There is a sort of peacefulness to being indoors with the rain falling down safely out of doors. A warm cup of coffee, a list of tasks which may be completed without stepping foot out of the house… it’s all good. I was baking yesterday and am doing more today, as I work on another recipe for my First Reader. I was asked for the English Muffin Bread recipe yesterday, so I will include it below.
I’m also throwing together a sort of link-roundup. Anyway, items of interest from my open tabs. Then I’ll go back to other work and enjoying the rain.
Whole Wheat English Muffin Bread
- 4 cups White flour
- 2 cups whole-wheat flour
- 2 packets (4 1/2 tsp) quick-action yeast
- 2 c warm milk
- 1/2 c water
- 1 tbsp sugar
- 2 tsp salt
- 1/2 tsp baking soda
- In the mixing bowl, place the warm milk, water, yeast, and sugar. I allow the yeast to proof for ten minutes if I have time, but quick yeast doesn't need it. Slowly add in other dry ingredients. If the dough remains loose and sloppy, add in more flour slowly (1/2 cup at a time or less) until it forms a soft ball.
- Allow to rise, and then turn out onto a floured surface. WITHOUT punching down, cut the dough into two parts and form gently into loaves. Place into greased loaf pans that have been sprinkled with cornmeal and allow to continue rising while the oven preheats at 350 deg F. After about 30 minutes, put the loaves into the oven and bake until hollow-sounding when thumped on top of the loaf, about 35- 40 minutes.
- Remove to rack from pan and allow to cool before slicing.
Speaking of baking, a friend pointed me at this article yesterday. I’ll have to try it. I haven’t done much with self-rising flour, I wasn’t raised using it. But it’s certainly a good idea that superfine ground grain would make a softer biscuit.
Only these recipes aren’t for food, but alchemy. I would love to take these classes where history and chemistry come together in harmony. Amazing stuff, really. I wonder how much could be done at home? Some of it looks sickening dangerous – burning powdered lead?! – but maybe…
Virtues and Chivalry
We’re raised, some of us, to not say anything at all if it isn’t nice. But can it be possible that sometimes rudeness is not only necessary, but the virtuous thing to do? How else can we fend off anonymous bullies?

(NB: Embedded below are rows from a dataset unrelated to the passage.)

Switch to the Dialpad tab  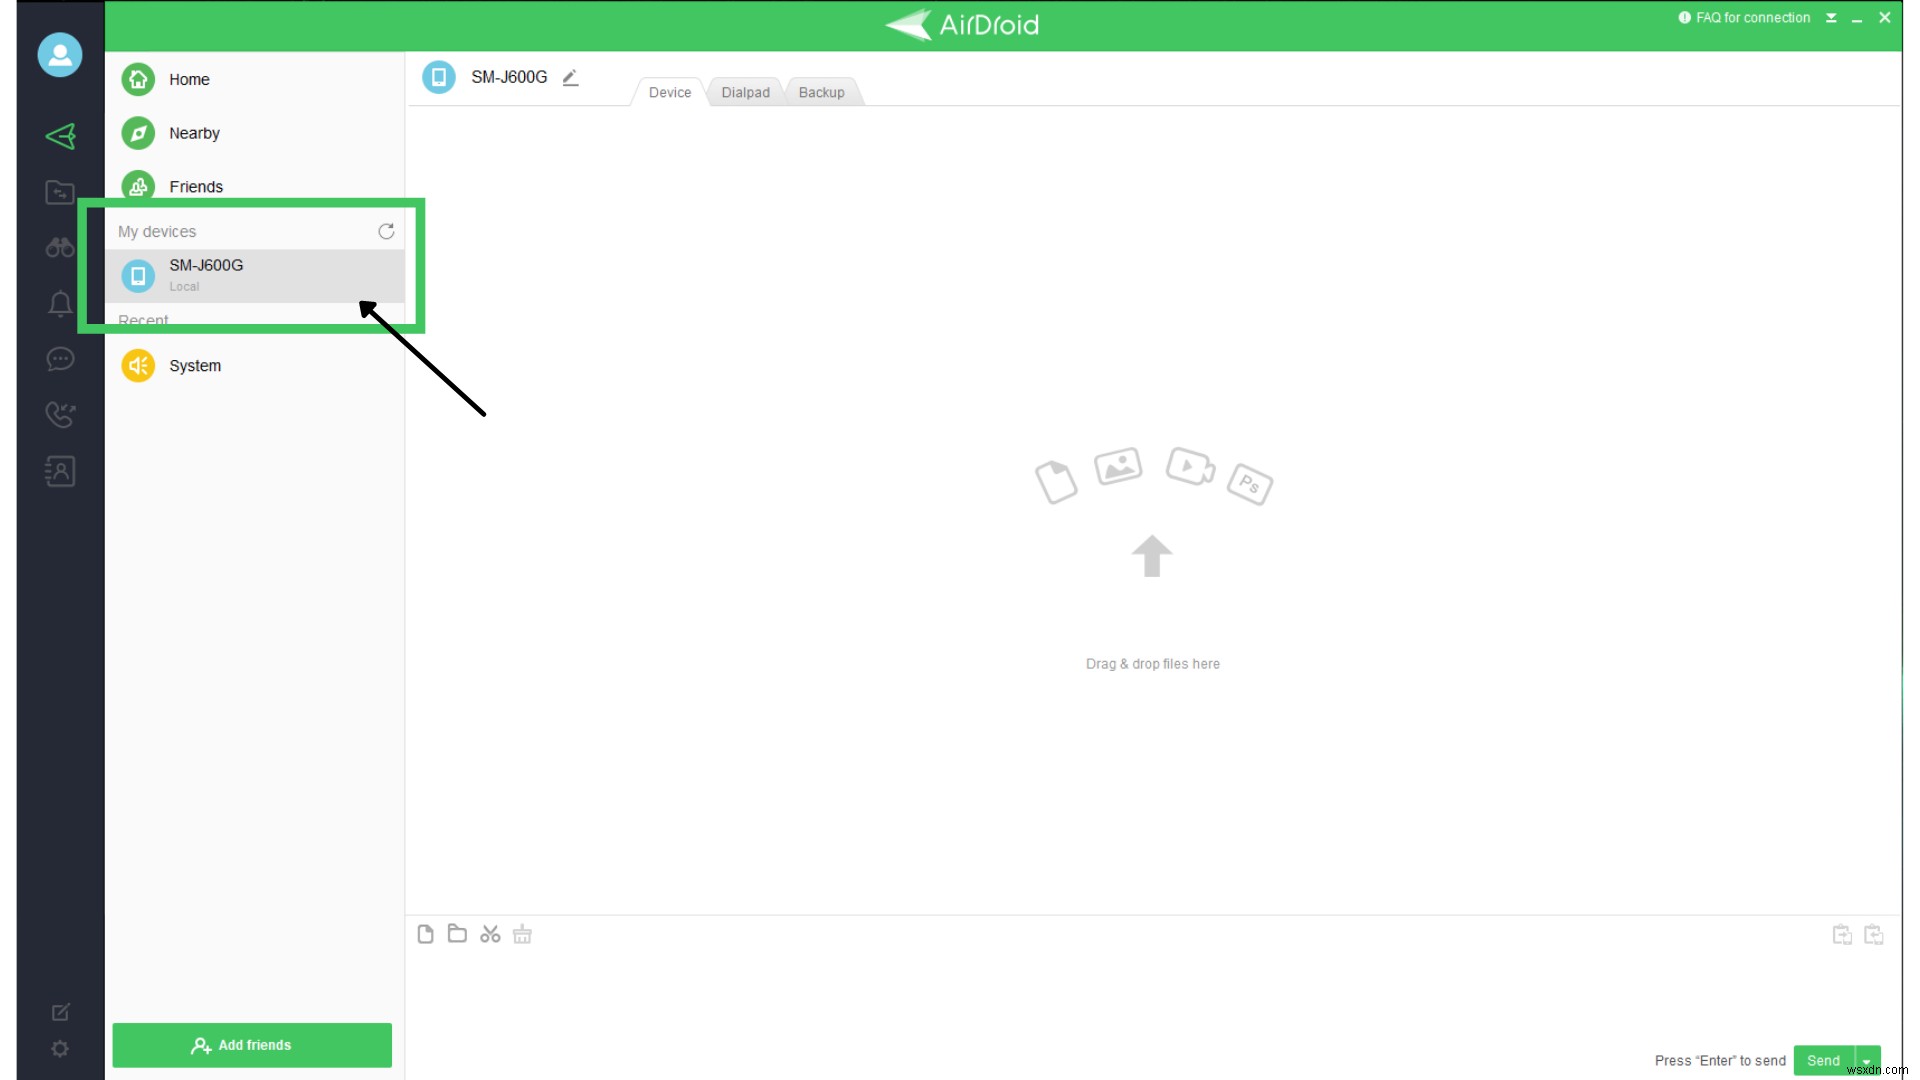coord(745,92)
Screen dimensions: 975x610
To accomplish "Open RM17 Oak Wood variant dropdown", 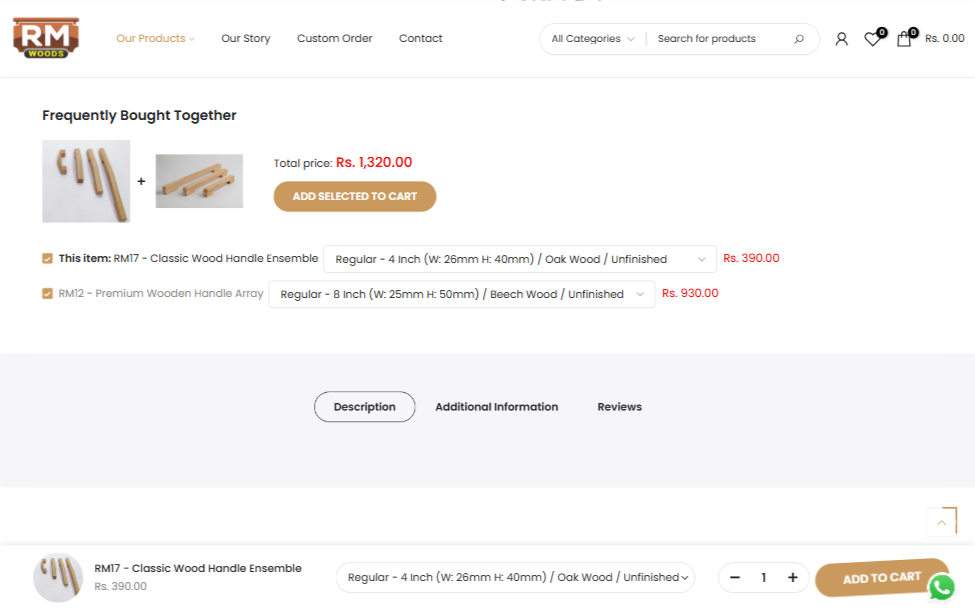I will click(520, 259).
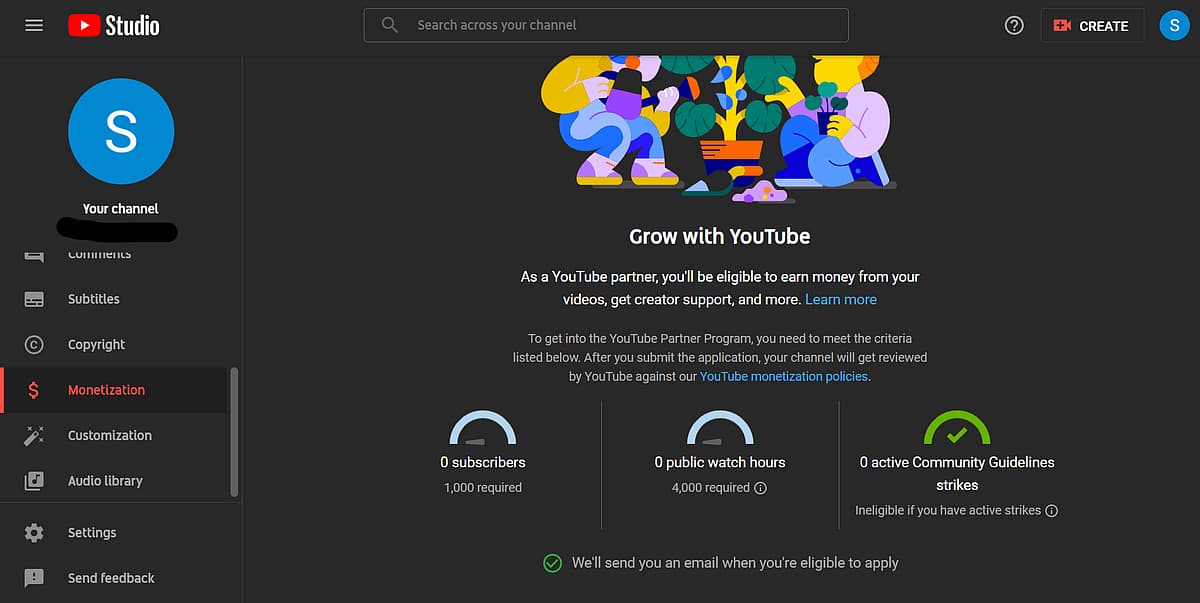Open the Monetization section icon
This screenshot has width=1200, height=603.
point(33,389)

1 thought on “Rain Falling”
Muffin Bread: Yum. Filed in the list for October or so, however.
Ancient Recipes: I’d be leery of several of those myself. Mercury sulfide is not something to be handled casually, either. What I found annoying (the word I finally settled on) was the “safety concerns” by these supposedly intelligent and well-educated scientist about reproducing the Boyle experiment. They apparently believe that Boyle was foolish enough to also load his pistol with a ball and destroy his difficult to make vacuum chamber?
Virtues and Chivalry: First Reader is spot on, as usual. I keep my counter-strike forces well honed.
Comments are closed.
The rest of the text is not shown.